> _Data shown_
##############################
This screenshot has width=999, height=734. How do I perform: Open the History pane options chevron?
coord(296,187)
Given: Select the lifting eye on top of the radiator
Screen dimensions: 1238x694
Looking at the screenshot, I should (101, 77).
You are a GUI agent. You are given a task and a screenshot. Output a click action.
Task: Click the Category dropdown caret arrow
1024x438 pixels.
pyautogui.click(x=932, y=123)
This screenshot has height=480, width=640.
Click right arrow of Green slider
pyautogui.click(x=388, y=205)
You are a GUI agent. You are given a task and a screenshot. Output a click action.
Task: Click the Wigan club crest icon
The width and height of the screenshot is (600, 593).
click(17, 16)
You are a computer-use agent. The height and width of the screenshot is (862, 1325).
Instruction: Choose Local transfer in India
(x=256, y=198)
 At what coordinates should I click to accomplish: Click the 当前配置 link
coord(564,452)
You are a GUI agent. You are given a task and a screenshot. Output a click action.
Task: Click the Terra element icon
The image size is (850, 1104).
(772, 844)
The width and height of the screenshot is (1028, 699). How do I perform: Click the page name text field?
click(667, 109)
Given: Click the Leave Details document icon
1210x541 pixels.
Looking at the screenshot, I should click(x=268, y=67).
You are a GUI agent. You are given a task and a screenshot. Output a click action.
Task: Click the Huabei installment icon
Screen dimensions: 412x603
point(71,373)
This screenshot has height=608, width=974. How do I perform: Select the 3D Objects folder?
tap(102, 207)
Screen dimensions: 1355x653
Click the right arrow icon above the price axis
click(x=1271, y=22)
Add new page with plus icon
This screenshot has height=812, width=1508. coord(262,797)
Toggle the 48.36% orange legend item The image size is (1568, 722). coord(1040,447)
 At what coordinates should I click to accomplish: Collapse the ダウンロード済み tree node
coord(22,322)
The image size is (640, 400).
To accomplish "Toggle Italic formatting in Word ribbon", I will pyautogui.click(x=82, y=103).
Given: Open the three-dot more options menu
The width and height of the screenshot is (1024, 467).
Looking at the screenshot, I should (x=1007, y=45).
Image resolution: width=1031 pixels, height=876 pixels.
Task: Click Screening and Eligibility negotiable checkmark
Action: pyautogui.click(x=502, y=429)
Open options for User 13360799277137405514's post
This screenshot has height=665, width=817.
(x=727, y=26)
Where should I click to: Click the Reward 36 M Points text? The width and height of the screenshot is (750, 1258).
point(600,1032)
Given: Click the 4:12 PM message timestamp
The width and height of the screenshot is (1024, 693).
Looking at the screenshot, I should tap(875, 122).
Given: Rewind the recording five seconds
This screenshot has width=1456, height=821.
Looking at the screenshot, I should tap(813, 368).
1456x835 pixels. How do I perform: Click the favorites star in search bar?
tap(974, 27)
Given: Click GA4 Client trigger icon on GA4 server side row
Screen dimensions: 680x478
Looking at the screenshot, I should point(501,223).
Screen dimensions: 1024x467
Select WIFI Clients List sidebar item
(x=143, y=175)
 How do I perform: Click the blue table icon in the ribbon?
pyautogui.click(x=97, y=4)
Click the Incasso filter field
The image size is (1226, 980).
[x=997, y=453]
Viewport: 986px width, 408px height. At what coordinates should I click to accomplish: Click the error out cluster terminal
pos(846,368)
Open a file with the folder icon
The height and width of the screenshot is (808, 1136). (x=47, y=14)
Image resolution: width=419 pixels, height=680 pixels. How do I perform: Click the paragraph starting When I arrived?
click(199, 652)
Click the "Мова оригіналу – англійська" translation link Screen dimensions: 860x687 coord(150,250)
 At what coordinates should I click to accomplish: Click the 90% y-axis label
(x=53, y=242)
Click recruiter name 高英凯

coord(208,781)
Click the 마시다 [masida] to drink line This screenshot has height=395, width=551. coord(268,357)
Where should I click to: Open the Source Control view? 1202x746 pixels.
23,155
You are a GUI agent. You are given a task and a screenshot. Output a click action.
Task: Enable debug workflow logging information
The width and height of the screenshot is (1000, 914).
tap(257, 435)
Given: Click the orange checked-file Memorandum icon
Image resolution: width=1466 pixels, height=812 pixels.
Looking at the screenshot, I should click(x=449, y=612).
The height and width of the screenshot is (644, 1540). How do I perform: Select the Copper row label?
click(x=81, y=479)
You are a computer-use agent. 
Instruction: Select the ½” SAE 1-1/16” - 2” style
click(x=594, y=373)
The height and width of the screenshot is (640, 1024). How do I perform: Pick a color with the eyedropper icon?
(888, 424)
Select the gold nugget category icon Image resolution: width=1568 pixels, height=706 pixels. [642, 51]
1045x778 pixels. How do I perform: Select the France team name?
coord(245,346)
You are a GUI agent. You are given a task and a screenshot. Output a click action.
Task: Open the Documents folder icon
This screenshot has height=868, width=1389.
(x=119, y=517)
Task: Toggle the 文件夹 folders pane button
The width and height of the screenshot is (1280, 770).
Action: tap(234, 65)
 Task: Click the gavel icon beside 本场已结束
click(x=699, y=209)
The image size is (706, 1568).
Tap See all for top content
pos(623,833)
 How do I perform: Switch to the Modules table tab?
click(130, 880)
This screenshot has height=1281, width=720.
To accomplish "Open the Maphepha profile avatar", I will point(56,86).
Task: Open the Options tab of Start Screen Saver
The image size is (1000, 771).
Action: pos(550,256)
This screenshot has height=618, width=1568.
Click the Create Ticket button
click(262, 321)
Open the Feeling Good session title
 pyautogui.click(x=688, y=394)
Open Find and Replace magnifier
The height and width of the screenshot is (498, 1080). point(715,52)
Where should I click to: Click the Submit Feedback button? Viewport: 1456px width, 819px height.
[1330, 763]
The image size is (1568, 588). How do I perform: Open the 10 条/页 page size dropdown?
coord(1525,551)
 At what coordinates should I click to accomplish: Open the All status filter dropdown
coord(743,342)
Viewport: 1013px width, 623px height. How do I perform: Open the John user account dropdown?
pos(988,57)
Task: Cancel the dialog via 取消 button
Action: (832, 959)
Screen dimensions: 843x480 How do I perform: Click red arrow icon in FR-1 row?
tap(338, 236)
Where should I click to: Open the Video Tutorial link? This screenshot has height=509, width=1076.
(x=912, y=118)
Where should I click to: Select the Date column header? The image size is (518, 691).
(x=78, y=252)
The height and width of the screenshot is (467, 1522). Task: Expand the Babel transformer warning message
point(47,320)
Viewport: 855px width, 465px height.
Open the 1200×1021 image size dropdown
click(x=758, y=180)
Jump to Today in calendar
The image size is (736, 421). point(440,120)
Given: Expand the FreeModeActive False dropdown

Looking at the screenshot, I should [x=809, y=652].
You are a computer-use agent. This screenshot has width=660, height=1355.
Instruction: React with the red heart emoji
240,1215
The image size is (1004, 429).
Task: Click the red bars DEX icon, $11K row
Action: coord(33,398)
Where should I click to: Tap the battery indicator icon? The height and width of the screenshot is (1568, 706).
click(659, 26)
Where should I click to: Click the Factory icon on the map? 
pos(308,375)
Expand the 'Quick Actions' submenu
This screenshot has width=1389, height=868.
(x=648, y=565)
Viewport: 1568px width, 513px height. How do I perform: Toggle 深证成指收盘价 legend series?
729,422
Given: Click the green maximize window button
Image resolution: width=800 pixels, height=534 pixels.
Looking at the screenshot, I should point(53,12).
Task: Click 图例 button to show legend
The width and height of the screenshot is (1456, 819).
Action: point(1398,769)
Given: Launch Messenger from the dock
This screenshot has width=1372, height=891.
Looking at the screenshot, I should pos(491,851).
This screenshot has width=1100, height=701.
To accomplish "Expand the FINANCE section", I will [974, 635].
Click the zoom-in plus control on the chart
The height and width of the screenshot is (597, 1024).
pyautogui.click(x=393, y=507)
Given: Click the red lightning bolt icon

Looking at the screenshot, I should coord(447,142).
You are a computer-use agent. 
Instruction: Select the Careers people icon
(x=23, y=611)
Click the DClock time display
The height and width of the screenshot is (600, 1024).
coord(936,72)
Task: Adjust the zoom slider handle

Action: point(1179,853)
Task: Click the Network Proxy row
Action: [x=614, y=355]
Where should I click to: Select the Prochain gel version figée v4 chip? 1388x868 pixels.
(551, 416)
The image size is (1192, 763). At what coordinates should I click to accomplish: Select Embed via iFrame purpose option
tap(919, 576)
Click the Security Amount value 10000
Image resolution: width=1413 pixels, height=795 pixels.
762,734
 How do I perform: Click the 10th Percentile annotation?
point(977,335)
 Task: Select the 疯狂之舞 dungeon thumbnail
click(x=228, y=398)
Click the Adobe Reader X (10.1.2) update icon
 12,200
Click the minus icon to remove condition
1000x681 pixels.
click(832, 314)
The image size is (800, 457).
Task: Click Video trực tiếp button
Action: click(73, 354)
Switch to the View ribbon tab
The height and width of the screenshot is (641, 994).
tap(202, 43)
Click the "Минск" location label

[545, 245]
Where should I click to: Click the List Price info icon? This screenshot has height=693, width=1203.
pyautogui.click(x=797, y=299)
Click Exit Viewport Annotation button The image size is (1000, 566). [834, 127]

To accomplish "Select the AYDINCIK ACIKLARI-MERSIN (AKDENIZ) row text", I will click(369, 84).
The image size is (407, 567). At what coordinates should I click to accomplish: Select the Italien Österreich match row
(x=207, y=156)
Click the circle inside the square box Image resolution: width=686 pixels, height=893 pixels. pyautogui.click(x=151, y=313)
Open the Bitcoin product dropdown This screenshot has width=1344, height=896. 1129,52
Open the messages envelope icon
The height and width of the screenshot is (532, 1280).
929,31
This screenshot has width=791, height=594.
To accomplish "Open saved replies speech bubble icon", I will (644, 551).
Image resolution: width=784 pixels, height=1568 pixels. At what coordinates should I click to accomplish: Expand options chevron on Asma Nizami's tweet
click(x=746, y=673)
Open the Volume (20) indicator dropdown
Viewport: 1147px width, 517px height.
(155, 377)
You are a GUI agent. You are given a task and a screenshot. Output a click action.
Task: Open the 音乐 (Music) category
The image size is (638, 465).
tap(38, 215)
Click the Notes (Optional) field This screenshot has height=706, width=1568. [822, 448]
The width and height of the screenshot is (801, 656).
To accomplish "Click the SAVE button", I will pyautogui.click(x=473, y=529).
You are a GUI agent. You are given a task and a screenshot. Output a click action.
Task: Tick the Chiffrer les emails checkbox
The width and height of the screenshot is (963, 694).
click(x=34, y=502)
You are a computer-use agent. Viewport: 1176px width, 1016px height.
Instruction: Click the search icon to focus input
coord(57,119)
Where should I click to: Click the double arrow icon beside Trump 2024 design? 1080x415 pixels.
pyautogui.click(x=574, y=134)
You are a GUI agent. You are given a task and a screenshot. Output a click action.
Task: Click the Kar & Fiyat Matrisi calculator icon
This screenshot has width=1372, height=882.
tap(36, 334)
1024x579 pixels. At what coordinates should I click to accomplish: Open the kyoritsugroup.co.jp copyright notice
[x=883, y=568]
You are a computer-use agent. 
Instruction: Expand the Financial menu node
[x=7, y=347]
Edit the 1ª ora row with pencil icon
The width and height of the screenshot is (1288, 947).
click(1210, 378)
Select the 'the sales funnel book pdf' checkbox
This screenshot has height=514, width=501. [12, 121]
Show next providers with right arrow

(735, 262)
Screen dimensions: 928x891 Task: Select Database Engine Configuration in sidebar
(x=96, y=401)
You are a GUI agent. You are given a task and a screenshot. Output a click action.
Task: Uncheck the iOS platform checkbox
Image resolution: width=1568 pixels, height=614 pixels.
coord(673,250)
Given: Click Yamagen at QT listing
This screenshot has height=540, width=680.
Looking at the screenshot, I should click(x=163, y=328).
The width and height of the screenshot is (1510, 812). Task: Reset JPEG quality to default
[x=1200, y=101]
##############################
> _What to produce_
Your output should be the lines from the one with "Task: Click the Kar" through the end of the records above, copied exactly.

> _Answer space_
Task: Click the Kar & Fiyat Matrisi calculator icon
This screenshot has width=1372, height=882.
tap(36, 334)
1024x579 pixels. At what coordinates should I click to accomplish: Open the kyoritsugroup.co.jp copyright notice
[x=883, y=568]
You are a computer-use agent. 
Instruction: Expand the Financial menu node
[x=7, y=347]
Edit the 1ª ora row with pencil icon
The width and height of the screenshot is (1288, 947).
click(1210, 378)
Select the 'the sales funnel book pdf' checkbox
This screenshot has height=514, width=501. [12, 121]
Show next providers with right arrow

(735, 262)
Screen dimensions: 928x891 Task: Select Database Engine Configuration in sidebar
(x=96, y=401)
You are a GUI agent. You are given a task and a screenshot. Output a click action.
Task: Uncheck the iOS platform checkbox
Image resolution: width=1568 pixels, height=614 pixels.
coord(673,250)
Given: Click Yamagen at QT listing
This screenshot has height=540, width=680.
Looking at the screenshot, I should click(x=163, y=328).
The width and height of the screenshot is (1510, 812). Task: Reset JPEG quality to default
[x=1200, y=101]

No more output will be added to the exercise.